What lines below contain the string "field"? List them all.

#### [DATA EXCERPTS]

*** Block opens ***

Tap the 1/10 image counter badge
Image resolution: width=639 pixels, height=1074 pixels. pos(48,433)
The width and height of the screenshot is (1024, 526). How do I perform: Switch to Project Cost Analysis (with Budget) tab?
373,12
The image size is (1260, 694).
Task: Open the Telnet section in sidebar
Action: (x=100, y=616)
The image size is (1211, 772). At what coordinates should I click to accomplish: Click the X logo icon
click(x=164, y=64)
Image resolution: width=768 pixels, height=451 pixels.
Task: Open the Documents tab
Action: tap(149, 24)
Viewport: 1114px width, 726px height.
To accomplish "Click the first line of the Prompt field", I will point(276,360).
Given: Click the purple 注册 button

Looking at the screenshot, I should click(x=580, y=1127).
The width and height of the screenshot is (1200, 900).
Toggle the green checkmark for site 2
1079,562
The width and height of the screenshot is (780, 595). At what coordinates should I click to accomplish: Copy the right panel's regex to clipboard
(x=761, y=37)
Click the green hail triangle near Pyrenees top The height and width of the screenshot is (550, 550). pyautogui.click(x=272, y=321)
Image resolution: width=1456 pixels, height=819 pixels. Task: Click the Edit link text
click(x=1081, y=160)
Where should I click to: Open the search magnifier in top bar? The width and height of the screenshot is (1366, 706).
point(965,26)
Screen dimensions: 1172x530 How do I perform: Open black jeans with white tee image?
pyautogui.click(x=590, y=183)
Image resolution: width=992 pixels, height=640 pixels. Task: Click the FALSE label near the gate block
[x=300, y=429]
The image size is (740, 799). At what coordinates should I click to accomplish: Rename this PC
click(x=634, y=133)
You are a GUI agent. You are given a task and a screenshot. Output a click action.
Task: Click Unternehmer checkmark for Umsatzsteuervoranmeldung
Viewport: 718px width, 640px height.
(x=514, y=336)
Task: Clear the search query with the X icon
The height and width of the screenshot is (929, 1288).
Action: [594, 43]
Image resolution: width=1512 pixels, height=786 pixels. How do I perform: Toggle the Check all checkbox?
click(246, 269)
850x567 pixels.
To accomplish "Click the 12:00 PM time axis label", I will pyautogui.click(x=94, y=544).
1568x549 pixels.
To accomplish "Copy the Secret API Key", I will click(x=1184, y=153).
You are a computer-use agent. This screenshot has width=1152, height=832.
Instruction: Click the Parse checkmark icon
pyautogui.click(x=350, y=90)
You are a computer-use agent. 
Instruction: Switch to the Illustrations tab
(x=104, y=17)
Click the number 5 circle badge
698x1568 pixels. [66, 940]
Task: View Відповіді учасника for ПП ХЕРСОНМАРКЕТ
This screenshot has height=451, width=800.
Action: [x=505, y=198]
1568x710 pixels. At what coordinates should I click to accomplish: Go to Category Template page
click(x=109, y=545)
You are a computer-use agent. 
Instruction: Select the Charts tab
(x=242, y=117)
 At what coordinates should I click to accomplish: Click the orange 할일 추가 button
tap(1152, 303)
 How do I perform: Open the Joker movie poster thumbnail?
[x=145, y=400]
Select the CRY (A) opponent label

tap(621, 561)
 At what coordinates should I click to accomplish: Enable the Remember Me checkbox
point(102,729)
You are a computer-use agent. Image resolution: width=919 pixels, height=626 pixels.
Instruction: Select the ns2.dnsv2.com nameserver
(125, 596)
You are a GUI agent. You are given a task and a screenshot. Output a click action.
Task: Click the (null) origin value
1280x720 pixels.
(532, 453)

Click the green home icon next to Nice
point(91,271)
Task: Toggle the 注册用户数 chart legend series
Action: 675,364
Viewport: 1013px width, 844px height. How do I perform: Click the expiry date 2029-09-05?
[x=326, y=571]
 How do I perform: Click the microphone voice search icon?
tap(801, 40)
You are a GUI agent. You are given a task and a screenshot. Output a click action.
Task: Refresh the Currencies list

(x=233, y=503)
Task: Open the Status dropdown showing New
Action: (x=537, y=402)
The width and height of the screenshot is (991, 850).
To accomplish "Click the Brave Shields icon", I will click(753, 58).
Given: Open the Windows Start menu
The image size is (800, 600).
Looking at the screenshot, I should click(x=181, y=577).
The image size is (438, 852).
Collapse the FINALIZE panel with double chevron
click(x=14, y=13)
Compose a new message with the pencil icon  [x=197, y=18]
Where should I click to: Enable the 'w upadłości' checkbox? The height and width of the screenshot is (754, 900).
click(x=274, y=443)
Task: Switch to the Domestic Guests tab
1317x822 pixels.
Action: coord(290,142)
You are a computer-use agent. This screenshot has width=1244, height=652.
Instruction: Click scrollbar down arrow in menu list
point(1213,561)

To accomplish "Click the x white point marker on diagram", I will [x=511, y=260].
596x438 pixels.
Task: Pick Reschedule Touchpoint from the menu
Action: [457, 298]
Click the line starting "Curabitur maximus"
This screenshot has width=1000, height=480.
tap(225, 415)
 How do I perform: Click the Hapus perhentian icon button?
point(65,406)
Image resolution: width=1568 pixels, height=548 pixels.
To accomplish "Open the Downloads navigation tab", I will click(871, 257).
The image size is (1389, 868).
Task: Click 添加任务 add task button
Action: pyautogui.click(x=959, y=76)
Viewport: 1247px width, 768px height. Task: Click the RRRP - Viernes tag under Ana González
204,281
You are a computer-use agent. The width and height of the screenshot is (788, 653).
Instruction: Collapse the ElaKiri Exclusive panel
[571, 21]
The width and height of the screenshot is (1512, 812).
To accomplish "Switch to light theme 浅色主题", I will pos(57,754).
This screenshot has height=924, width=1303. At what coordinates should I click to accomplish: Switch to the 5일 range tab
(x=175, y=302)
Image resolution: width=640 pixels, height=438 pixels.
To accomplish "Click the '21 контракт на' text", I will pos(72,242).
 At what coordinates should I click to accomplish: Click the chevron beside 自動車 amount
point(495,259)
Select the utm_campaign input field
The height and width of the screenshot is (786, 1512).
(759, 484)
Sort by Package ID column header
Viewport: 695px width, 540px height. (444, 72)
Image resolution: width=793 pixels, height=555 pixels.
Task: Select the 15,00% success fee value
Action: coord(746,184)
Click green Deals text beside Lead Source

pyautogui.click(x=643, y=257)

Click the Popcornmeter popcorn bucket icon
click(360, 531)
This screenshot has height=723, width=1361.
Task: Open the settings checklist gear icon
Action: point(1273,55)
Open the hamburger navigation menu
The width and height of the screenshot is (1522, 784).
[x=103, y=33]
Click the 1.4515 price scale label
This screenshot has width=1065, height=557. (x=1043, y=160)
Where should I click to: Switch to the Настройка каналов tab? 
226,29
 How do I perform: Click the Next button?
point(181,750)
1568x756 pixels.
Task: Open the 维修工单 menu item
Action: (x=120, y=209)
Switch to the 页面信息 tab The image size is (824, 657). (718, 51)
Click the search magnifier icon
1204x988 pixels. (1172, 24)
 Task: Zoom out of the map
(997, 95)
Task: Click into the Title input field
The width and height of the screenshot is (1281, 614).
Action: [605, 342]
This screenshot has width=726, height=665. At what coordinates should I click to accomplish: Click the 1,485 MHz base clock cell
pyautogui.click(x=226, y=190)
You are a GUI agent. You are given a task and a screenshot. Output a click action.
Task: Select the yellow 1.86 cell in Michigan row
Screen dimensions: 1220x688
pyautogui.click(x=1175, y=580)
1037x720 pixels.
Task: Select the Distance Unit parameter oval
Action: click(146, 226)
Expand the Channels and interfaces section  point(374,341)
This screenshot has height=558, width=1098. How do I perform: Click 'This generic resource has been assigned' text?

*** Block closes ***

#### [YOUR RESPONSE]
To accomplish "Click the first line of the Prompt field", I will point(276,360).
Select the utm_campaign input field
Task: Click into the Title input field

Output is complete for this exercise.